Рен высвобождает пальцы из моей ладони, обхватывает мой подбородок, и его большой палец проходится по моим губам.
— Мы придём к этому, Фрэнки. Я тоже хочу большего, — шепчет он, после чего его рот мягко прижимается к моему. Он побуждает мои губы раскрыться, дразнит кончиком своего языка.
Я обвиваю рукой его шею и запускаю пальцы в его волосы. Они шелковистые, но в то же время густые, и он вздыхает мне в рот, когда я царапаю ногтями кожу его голову. Рен обвивает рукой мою талию, пока другая его ладонь накрывает мою щёку, а большой палец ласкает мою ямочку на щеке. Его прикосновения — сдержанная нежность. Но его поцелуй — чистый голод.
На моей коже словно вспыхивают искорки, жар разливается по моим венам, между бёдер зарождается сладкое ноющее ощущение. В своё время я немало целовалась, и до этого момента сказала бы, что испытала немало хорошего сплетения языков и откровенных ласк. Но когда наш поцелуй углубляется, и тело распаляется под его прикосновениями, я сталкиваюсь с новым пониманием прошлого. Ничто из того, что я делала, меня не подготовило.
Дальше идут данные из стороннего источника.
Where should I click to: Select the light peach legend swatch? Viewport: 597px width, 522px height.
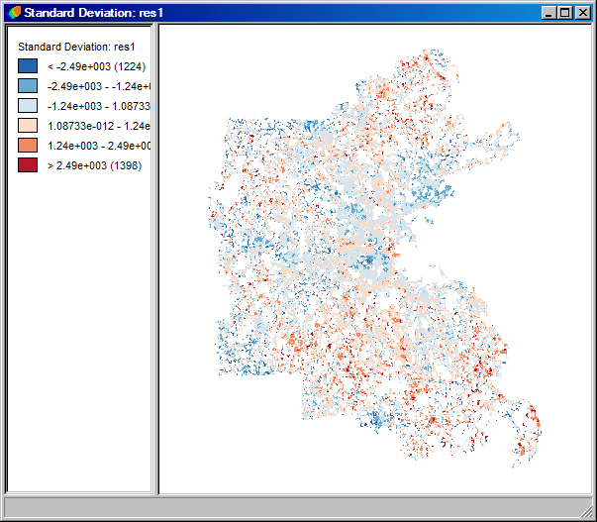[28, 126]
Ничто не сравнится с этим.
Рен отстраняется и улыбается, его взгляд не отрывается от моих губ. Я жду. Жду, что его ладони скользнут к моей талии, стянут мои леггинсы и ласками доведут до грубого, мощного оргазма, но вместо этого я ощущаю тёплые мозолистые пальцы, снова сплетающиеся с моими.
У меня вырывается прерывистый вздох. Я до боли возбуждена. Озадачена и благоговею перед тем фактом, что человек, прождавший так долго, решительно настроен ждать ещё дольше.
Рен подносит мою руку к своим губам и оставляет дорожку горячих, медленных поцелуев открытым ртом по моей ладони, а затем на кончиках каждого из моих пальцев. Я буквально задыхаюсь, выгибаюсь ему навстречу, когда его рот опускается к нежной внутренней стороне моего запястья. Его язык описывает медленные, размеренные круги, и легко представить это дразнение в другом месте, жаждущем его прикосновений.
Медленно выдохнув, Рен оставляет последний поцелуй на моём запястье, затем опускает его. Я смотрю на него с явным непониманием, мои губы приоткрыты, волосы взъерошены его касаниями.
У него вырывается сухой смешок, но он подавляет этот звук.
— Пошли, медовая булочка. Пора в кроватку.
Я смотрю на него с разинутым ртом, пока Рен стоит и протягивает мне руку.
— Ты издеваешься?
— Ладно, «медовая булочка» — слабоватый вариант, признаю.
— Я не про это.
Он хмурится, но потом складка между его бровями разглаживается от осознания.
— О. Про то, что пора в постель. Нет, не издеваюсь. Время позднее. Почему не лечь в постель?
— Ну, эм, — я показываю на огромный стояк прямо на уровне моих глаз, который вот-вот прорвёт штаны. — Я бы сказала, вот тебе добрых 20 см причин, почему.
Вздохнув, Рен пытается поправить себя, но терпит абсолютный провал. Такой стояк поудобнее не устроишь.
— Всё нормально.
— Как скажешь, — взяв его руку, я поднимаюсь чуть тяжелее, чем обычно, медленно выпрямляюсь и ищу во внешности Рена признаки суетливости или жалости. Но он просто внимательно наблюдает за мной, изучая и впитывая. Ничего больше.
— Тебе, может, и нормально, — говорю я ему. — Но если ты думал, что голодная Фрэнки страшна, то сейчас ты столкнёшься с сексуально неудовлетворённой Фрэнки. Готовься.
Сделав шаг в мою сторону, Рен обхватывает руками мою спину и притягивает меня поближе.
— Я сказал «пойдём в постель», Франческа, а не «пойдём спать».
Быстро чмокнув меня в кончик носа, он разворачивается и приступает к своей ежевечерней рутине, которую я уже знаю после проживания с ним. Дважды перепроверить охранную систему и все замки. Убедиться, что наружное освещение с сенсорами движения активировано.
Пацца просыпается на своём месте у двери, где она храпела всё это время. Рен подхватывает мою трость и ставит её рядом со мной.
Пока я стою совершенно огорошенная и гадаю, как девственник может быть настолько хорош в игре соблазна.